Page excerpt:
>>>>

Dan Morrell: You go into an environment like an island, and then you can do a small country, and you say, "Okay. We'll do a feasibility study." And then you actually implement these fixes. So in some places it would be 20% wind and 70% solar, and in some places it would be 100% geothermal, in Iceland, etcetera, etcetera. So it's brilliant for entrepreneurs because what you need is innovative engineers who go out and do feasibility studies. Often times you find that the budget to do it is within the money that needs to be spent to retool and upgrade the systems anyway. It's actually not complicated to do.

Dawn Lippert: I think it's not complicated in some ways, but it's actually really difficult. What we have been doing in Hawaii we've been doing for years -- actually trying to transition islands, which should be much easier than the rest of the world, to a cleaner renewable energy future. And it is difficult. It requires everybody working together. A lot of vision. A lot of commitment. The underlying factor is having a broad based commitment to solving really touch challenges.

Rick Thompson: If you take 100%, you can equate that to mean perfection. And trying to design any system for perfection is usually setting yourself up for failure.

Leilani Munter: I don't think it's a question of whether or not we will get to 100%. We are definitely going to get there. The economy is what drives everything. So as soon as we get to the point where we're creating the energy at a level that's cheaper than coal and easier to get to then coal, or oil, I think the movement toward cleaner renewable energy is going to happen very, very quickly.

<<<<

Collected data:
>>>>

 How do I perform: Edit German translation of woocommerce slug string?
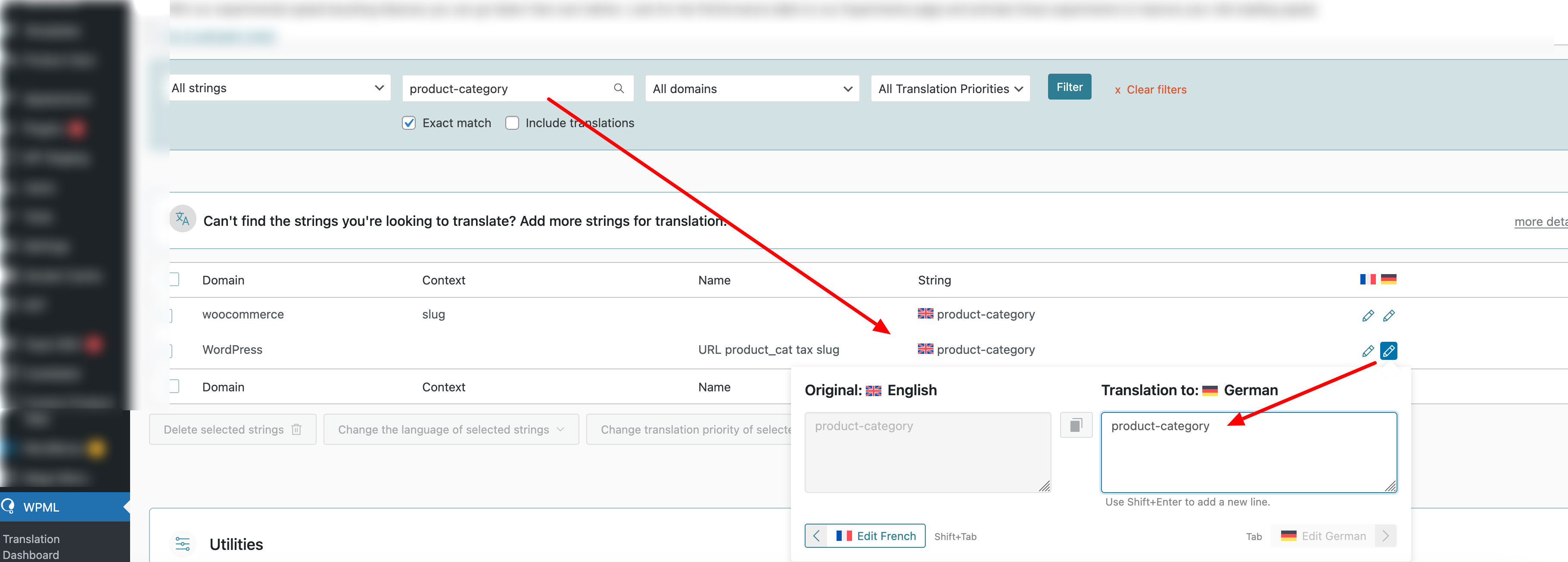pyautogui.click(x=1388, y=315)
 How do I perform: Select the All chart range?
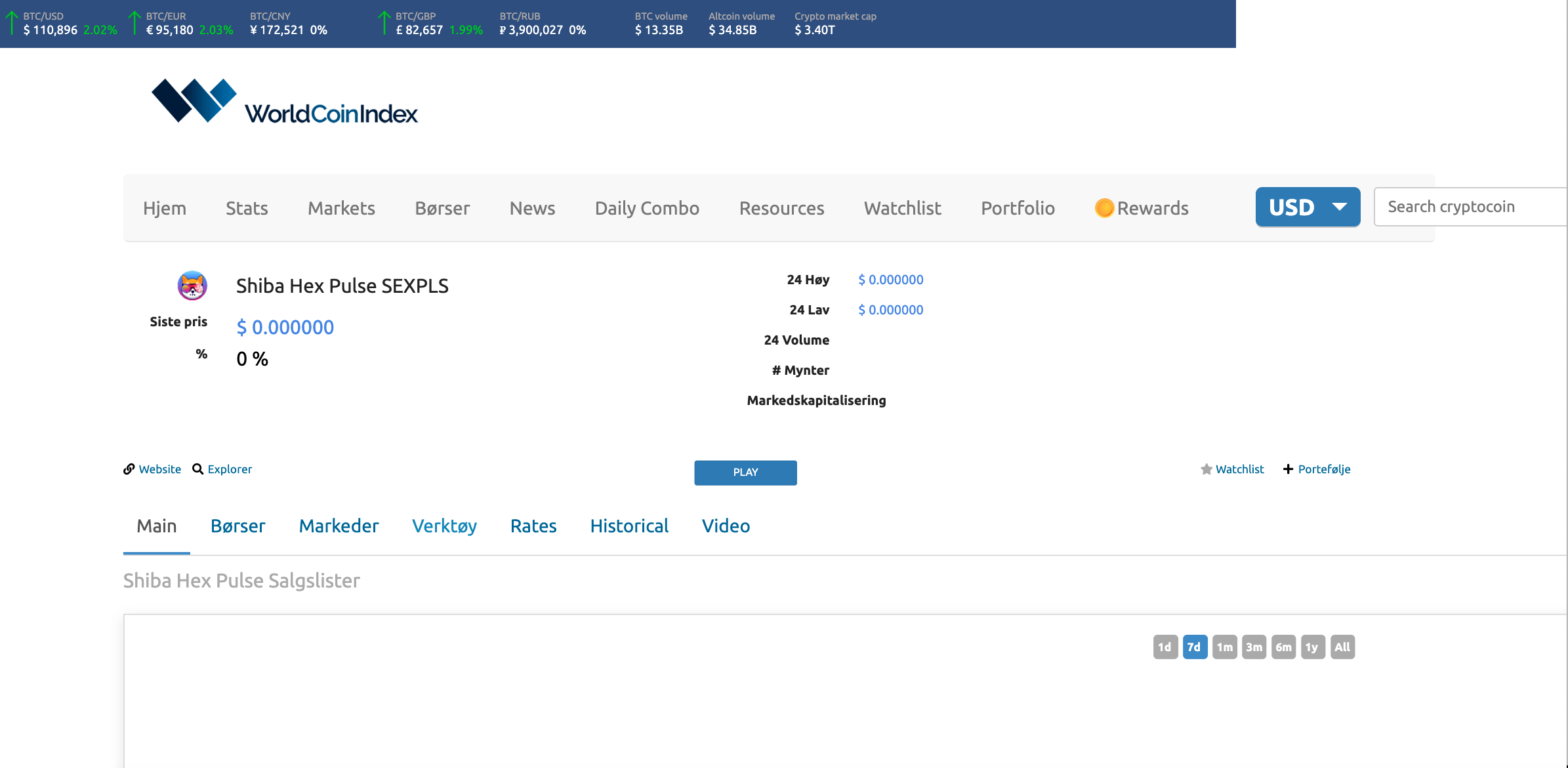[1342, 647]
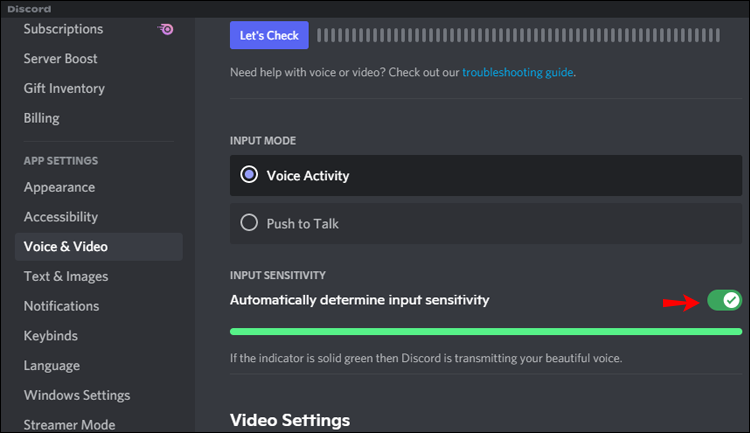This screenshot has height=433, width=750.
Task: Click the mic test level meter
Action: tap(530, 36)
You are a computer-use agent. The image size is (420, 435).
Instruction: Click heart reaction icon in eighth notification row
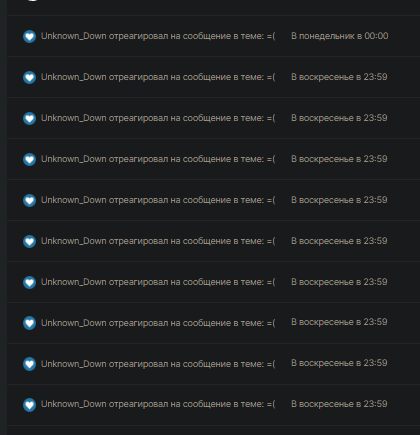pos(29,323)
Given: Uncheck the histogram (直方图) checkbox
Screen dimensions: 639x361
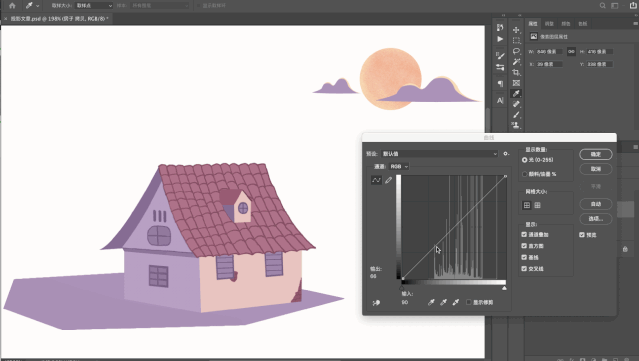Looking at the screenshot, I should [x=524, y=246].
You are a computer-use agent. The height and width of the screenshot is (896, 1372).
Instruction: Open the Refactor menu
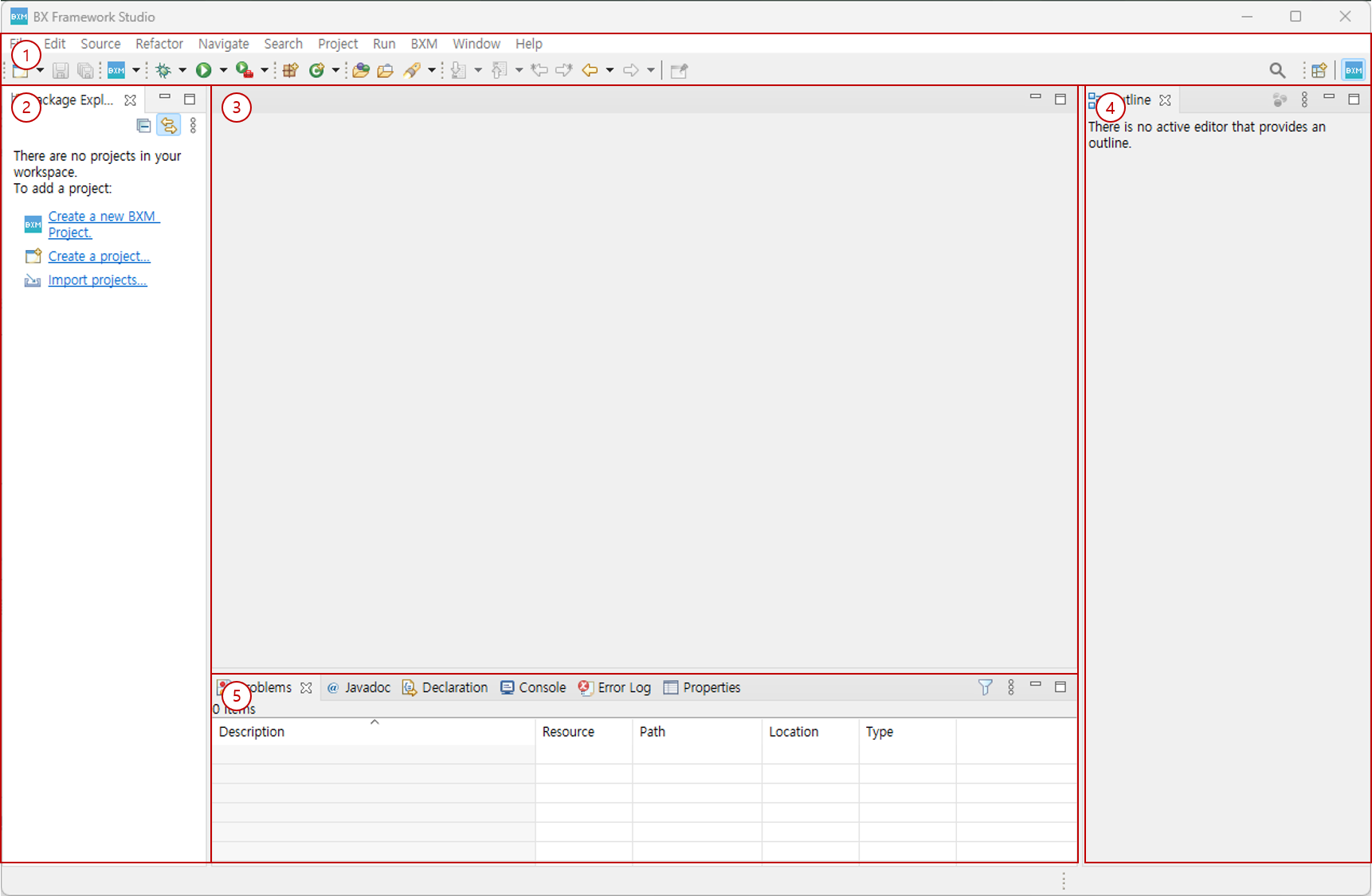point(159,44)
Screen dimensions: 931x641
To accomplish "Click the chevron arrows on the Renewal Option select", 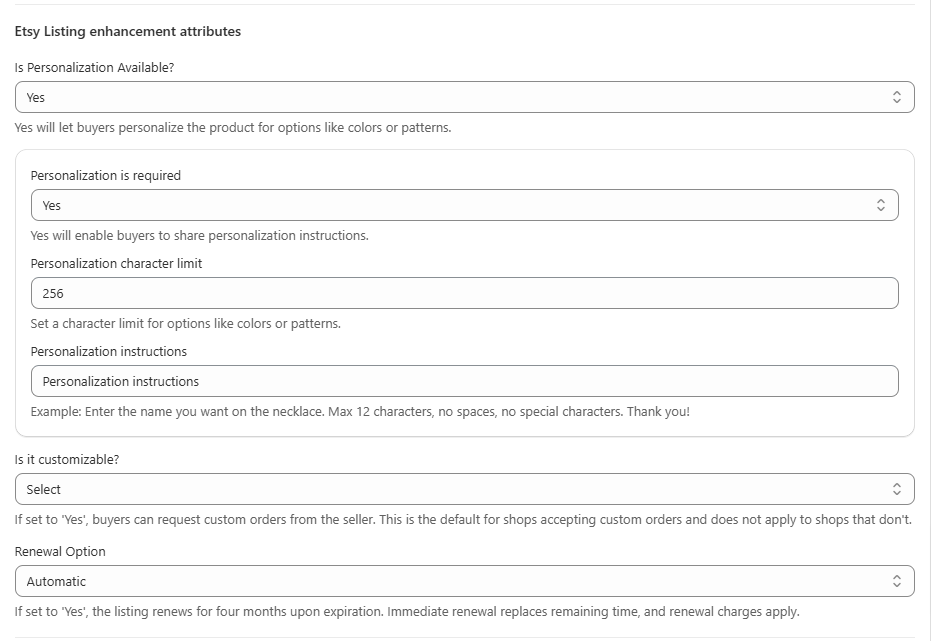I will pos(897,582).
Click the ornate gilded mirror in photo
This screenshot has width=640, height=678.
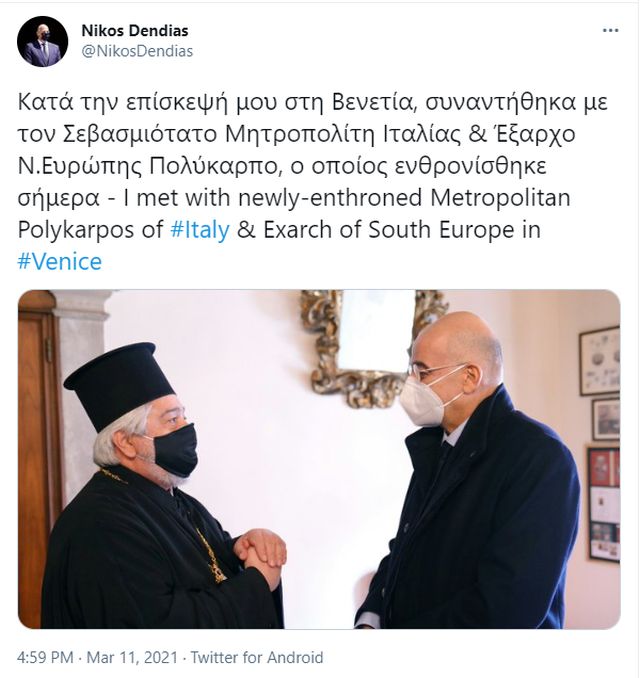click(x=372, y=348)
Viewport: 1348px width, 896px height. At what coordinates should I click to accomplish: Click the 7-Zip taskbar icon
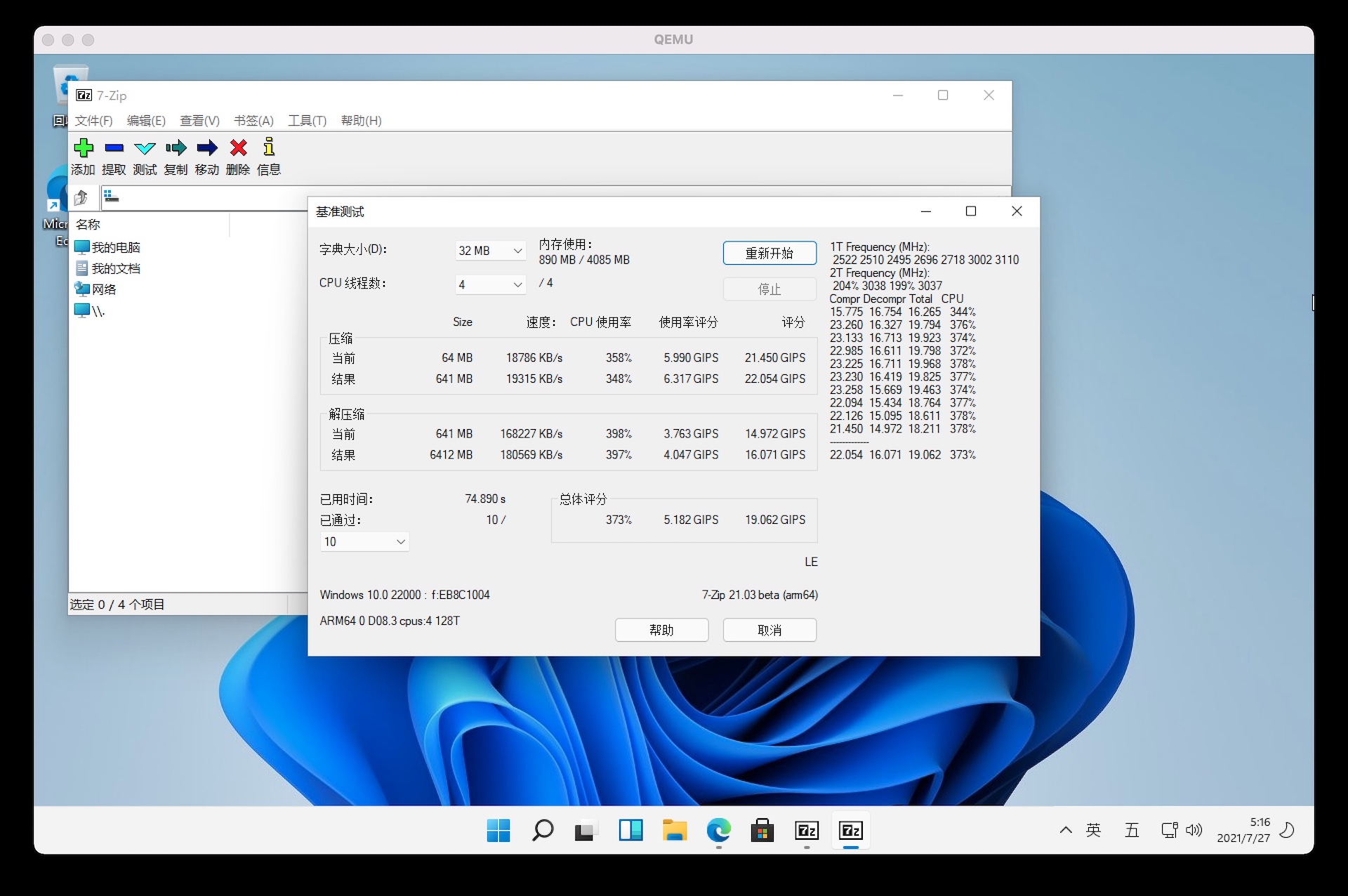(807, 831)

<<<<

Exercise task 1:
In the page excerpt on renewable energy, where does Dawn Lippert say her group has been working for years to move islands toward cleaner energy?
Exercise task 2:
Output the records from the line containing "Viewport: 1348px width, 896px" through the end of the records as a Markdown table with the columns Row and Line, skipping blank lines. Leave the pictures out.
The text and the records were taken from separate, unrelated sources.

Correct answer 1:
Hawaii.

Correct answer 2:
| Row | Line |
|---|---|
| 1 | Viewport: 1348px width, 896px height. At what coordinates should I click to accomplish: Click the 7-Zip taskbar icon |
| 2 | (807, 831) |